L’amore per il luogo si sviscera e trova espressione in un unico particolare sentimento di nostalgia: quello che mai si riduce a ricordo ma che riempie lo spirito ed il fisico di memoria e la rende presente. Leggendo La via per l’Oxiana (1937) di Robert Byron – dove l’Oxiana è la regione lungo il confine settentrionale dell’Afghanistan – mi sono chiesta quale fosse la mia. Byron conduce il viaggio dalla prima voce “Venezia, 20 agosto 1933”, poi per nave verso l’Asia Centrale: Cipro, Palestina, Siria, Iraq, Persia, Afghanistan ed infine Peshawar in India (ora parte del Pakistan) da cui fa ritorno in Inghilterra.
La via di Byron
Nell’opera, introdotta dal Lamento per l’Afghanistan di Bruce Chatwin, l’estetismo di Byron assume un tratto spirituale e lascia che si fondano insieme etica ed estetica: la seconda madre della prima, come le descrisse Brodskij. Infatti lo spirito del viaggio, attraverso la percezione di Byron, assorbe quasi un’identità a sé stante e si traduce secondo Chatwin in “un testo sacro, al di là delle critiche”. Si conduce ancor prima di farsi condurre. Un po’ come la sensazione che ci travolge quando ci sentiamo pienamente parte di un posto e ci fondiamo con quel luogo, lo sentiamo nostro, in uno stato di quieta completezza. Ci sembra quasi di respirare meglio e di esserci sempre stati, anche se lo visitiamo per la prima volta.
La nostalgia, paese dell’anima
E non è detto che l’Oxiana debba sempre essere un viaggio continuo, privo di lunghe pause. La mia per esempio è cominciata quando dodicenne osservavo quasi in uno stato di semi-incoscienza e per la prima volta Piazza San Marco a Venezia: mi sembrava di conoscerla, che fosse sempre stata mia, e che mi descrivesse; che fosse in un certo senso il luogo, quella città, più simile alla mia natura.

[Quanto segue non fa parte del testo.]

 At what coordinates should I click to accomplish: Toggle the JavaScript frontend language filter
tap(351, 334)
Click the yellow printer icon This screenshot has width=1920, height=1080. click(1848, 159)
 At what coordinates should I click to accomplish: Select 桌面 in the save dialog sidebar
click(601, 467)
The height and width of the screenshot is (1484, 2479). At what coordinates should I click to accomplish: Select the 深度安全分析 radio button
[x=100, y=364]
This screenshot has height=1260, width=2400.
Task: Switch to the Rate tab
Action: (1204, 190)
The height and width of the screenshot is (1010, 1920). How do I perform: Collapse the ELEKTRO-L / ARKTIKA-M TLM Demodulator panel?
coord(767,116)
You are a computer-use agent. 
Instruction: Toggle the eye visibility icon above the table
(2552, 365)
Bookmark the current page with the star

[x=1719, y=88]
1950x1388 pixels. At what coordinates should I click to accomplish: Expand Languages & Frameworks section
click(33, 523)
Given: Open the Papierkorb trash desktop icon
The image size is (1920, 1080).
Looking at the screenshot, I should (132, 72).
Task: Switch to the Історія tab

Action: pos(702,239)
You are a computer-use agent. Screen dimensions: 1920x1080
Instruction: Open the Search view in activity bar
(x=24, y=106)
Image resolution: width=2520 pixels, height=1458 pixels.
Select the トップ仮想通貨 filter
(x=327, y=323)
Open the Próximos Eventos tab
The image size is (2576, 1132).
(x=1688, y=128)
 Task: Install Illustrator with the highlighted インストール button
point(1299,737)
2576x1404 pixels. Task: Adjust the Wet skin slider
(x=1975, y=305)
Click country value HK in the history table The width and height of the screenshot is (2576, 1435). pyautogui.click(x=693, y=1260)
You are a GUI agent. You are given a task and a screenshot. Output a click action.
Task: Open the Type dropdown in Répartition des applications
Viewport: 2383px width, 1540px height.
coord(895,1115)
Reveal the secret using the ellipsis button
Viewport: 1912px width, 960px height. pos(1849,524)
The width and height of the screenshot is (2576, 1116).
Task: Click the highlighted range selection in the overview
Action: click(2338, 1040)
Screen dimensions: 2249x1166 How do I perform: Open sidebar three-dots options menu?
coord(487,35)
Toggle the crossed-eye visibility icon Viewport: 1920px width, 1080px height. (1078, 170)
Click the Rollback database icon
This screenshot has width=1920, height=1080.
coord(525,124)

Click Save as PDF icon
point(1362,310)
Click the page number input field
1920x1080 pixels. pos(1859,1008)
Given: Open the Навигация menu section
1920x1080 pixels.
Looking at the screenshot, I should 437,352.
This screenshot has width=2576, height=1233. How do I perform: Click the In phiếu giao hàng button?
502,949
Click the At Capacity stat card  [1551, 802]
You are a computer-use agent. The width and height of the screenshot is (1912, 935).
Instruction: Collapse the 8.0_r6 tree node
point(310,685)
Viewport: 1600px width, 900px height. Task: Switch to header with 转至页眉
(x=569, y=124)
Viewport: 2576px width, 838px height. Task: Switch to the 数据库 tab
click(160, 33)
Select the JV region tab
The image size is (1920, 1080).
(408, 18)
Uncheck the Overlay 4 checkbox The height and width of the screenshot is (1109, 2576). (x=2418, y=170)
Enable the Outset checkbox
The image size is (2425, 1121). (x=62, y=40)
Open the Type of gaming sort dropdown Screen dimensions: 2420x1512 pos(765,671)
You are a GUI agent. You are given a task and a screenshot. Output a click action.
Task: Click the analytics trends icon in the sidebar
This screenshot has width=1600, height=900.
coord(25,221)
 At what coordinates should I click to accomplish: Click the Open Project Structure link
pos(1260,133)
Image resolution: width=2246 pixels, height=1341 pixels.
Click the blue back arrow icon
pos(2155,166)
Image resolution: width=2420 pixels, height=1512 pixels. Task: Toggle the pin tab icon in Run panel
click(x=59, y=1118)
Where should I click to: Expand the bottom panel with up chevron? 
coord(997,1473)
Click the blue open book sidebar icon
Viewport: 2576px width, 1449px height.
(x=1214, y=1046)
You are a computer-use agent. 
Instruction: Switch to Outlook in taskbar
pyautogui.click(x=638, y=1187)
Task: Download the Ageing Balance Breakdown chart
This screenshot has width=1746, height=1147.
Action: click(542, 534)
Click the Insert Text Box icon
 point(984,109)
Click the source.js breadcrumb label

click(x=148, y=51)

Come Il paese dell’anima della Cvetaeva, dove, secondo la descrizione della stessa ad Aleksandr Bachrach “l’Assenza è il paese dell’anima”. L’assenza che ci riconduce verso quei luoghi: la nostalgia che ne deriva e s’incarna nell’asfalto, nelle piazze, nelle chiese, nei palazzi, che siano su strada o su acqua.
La vicinanza della partenza
Ed un luogo ne richiama un altro, forse vicino a quell’estetica. Del resto “Venezia mi ricorda istintivamente Istanbul” – cantava Battiato. E per contrasto ne richiama gli opposti, forse più vicini di quanto si pensi, poiché è spesso nei contrasti che s’incontrano le congiunzioni più profonde ed affascinanti: ed ecco allora Napoli, con la sua grazia prorompente. E poi Firenze, guardata da Fiesole; e Bologna, con i suoi portici somiglianti alle volte celesti del paradiso. La nostra Oxiana forse, quella di ognuno di noi, ci attraversa da sempre e talvolta è più vicina di quanto si pensi: non necessariamente nei confini dell’Asia centrale.
La mia via per l’Oxiana
E la mia è quasi certamente più conforme ai Voyages en Italie di Stendhal che a quella via, a quel percorso di viaggio tracciato da R. Byron. Probabilmente perché – almeno per quanto mi riguarda – la nostalgia del ritorno si rende più forte della voglia di scoprire o perché per scoprire l’Oxiana propriamente detta, c’è prima bisogno di scoprire la nostra: quella più intima e vicina alla nostra essenza – che ci appartiene e che ci riempie, quando ci allontaniamo dall’epicentro di noi stessi e rischiamo di perderci.